╭──
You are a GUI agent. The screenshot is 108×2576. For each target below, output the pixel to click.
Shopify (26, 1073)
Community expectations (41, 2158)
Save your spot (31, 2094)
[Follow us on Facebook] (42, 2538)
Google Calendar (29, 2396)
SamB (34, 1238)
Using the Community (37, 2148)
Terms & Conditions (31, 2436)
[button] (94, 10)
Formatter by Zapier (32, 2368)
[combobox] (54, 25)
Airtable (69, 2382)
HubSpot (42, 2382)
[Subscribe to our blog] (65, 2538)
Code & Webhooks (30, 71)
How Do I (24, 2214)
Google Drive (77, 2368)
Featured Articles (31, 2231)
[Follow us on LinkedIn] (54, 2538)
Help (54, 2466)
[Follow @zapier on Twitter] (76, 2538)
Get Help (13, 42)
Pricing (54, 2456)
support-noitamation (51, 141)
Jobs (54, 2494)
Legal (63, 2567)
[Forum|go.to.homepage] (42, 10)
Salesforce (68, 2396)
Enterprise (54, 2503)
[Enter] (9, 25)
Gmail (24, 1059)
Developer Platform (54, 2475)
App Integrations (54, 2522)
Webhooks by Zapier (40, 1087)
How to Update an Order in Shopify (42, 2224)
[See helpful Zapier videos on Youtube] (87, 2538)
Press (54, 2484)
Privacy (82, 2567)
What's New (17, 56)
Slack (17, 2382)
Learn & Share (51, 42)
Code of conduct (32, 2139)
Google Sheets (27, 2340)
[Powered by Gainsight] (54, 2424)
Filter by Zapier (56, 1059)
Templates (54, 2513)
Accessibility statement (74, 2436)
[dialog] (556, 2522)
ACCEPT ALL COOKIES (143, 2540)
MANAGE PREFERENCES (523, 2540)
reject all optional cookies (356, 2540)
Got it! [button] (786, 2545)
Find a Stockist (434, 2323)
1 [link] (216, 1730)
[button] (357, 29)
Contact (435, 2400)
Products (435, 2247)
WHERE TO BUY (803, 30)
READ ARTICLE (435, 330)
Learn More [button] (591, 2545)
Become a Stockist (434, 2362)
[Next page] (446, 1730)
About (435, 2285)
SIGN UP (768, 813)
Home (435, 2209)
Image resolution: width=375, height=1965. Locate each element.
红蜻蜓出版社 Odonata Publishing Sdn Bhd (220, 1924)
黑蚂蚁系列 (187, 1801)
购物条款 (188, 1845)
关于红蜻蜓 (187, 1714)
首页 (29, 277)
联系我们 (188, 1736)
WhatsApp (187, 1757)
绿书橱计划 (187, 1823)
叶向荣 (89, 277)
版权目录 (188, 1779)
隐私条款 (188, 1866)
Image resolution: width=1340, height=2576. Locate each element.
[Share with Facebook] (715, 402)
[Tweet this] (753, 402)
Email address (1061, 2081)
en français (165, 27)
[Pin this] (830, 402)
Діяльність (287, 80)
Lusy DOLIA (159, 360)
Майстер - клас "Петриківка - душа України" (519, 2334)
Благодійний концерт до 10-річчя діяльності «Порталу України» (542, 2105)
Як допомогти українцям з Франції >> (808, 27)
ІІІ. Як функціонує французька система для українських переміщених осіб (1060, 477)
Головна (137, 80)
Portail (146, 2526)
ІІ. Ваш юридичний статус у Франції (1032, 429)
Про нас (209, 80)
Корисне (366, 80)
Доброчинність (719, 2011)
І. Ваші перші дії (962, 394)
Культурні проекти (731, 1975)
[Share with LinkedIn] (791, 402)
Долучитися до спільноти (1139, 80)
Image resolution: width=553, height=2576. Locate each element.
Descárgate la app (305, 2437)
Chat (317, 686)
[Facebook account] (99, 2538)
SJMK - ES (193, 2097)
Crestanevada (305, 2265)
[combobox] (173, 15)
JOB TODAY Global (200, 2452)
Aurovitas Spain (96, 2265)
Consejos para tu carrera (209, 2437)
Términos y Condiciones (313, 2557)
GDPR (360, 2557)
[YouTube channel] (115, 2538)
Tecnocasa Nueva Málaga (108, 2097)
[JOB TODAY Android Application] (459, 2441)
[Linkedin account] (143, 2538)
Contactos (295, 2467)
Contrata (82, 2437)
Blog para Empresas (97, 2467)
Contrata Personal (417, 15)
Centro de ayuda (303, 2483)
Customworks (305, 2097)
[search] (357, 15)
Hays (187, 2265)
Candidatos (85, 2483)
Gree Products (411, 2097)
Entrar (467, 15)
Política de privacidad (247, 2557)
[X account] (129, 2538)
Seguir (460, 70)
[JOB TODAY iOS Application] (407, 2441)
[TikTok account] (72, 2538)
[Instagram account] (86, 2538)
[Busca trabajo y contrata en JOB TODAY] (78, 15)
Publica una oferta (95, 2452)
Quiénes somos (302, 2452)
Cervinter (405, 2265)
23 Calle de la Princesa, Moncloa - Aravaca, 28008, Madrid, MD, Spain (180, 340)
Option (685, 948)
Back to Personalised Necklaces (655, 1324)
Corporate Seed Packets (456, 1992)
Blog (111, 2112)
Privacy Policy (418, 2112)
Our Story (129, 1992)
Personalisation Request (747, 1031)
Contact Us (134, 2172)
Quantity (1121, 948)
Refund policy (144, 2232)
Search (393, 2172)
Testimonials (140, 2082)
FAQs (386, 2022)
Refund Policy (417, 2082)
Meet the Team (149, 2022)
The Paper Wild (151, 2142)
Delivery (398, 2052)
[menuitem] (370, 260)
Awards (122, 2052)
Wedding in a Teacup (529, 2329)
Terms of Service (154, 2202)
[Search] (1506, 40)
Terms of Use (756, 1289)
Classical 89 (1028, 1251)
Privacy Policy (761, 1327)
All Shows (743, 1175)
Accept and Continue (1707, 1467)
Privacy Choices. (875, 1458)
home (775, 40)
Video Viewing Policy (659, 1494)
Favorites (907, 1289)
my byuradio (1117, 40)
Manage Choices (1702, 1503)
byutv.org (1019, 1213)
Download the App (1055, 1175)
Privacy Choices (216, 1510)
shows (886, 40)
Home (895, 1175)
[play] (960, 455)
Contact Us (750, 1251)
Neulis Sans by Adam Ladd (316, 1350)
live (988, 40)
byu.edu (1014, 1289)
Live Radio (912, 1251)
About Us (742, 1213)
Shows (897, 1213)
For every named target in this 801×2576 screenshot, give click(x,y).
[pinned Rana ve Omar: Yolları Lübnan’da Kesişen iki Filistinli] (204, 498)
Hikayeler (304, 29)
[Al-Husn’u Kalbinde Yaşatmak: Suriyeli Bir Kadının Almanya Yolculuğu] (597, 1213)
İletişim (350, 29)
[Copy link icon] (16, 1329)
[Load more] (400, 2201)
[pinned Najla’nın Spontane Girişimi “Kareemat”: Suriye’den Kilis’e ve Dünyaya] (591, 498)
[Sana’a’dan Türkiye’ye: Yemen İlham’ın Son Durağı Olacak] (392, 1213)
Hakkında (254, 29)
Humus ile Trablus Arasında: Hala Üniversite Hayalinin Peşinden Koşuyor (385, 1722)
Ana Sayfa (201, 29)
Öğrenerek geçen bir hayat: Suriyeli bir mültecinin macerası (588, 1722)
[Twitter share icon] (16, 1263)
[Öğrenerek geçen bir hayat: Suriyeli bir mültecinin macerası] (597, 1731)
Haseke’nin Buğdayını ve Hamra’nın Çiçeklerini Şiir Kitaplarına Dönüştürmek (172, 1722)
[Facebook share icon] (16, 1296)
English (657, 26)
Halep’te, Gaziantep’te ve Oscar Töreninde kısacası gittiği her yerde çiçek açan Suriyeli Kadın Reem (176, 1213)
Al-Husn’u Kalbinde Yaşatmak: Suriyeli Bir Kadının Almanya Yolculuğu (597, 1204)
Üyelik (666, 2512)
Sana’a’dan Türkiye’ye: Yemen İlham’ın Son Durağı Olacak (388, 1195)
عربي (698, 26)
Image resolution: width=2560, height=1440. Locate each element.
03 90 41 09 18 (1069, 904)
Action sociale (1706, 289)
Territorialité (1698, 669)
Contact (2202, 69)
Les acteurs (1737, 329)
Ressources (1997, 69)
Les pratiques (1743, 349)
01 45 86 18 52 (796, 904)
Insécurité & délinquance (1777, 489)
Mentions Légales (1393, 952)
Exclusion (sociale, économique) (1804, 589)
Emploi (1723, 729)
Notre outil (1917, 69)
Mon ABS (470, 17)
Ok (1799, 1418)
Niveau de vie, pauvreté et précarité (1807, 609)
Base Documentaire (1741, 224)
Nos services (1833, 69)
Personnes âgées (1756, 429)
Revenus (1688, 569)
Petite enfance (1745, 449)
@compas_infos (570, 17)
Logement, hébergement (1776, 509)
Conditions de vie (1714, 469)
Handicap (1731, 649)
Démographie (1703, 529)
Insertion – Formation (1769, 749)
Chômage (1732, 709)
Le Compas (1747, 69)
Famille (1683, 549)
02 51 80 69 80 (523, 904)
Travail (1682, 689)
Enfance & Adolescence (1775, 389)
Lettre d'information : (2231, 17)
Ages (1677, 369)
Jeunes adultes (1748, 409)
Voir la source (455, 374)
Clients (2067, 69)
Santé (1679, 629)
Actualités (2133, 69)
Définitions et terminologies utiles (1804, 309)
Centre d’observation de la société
╰──
Exercise brief
Please copy all lines of the listing in which the string "screenshot" occurs.

Solved problem
You are a GUI agent. The screenshot is 108×2576. For each target below, output the pixel to click.
For every named target in this 801×2576 screenshot, give click(x,y).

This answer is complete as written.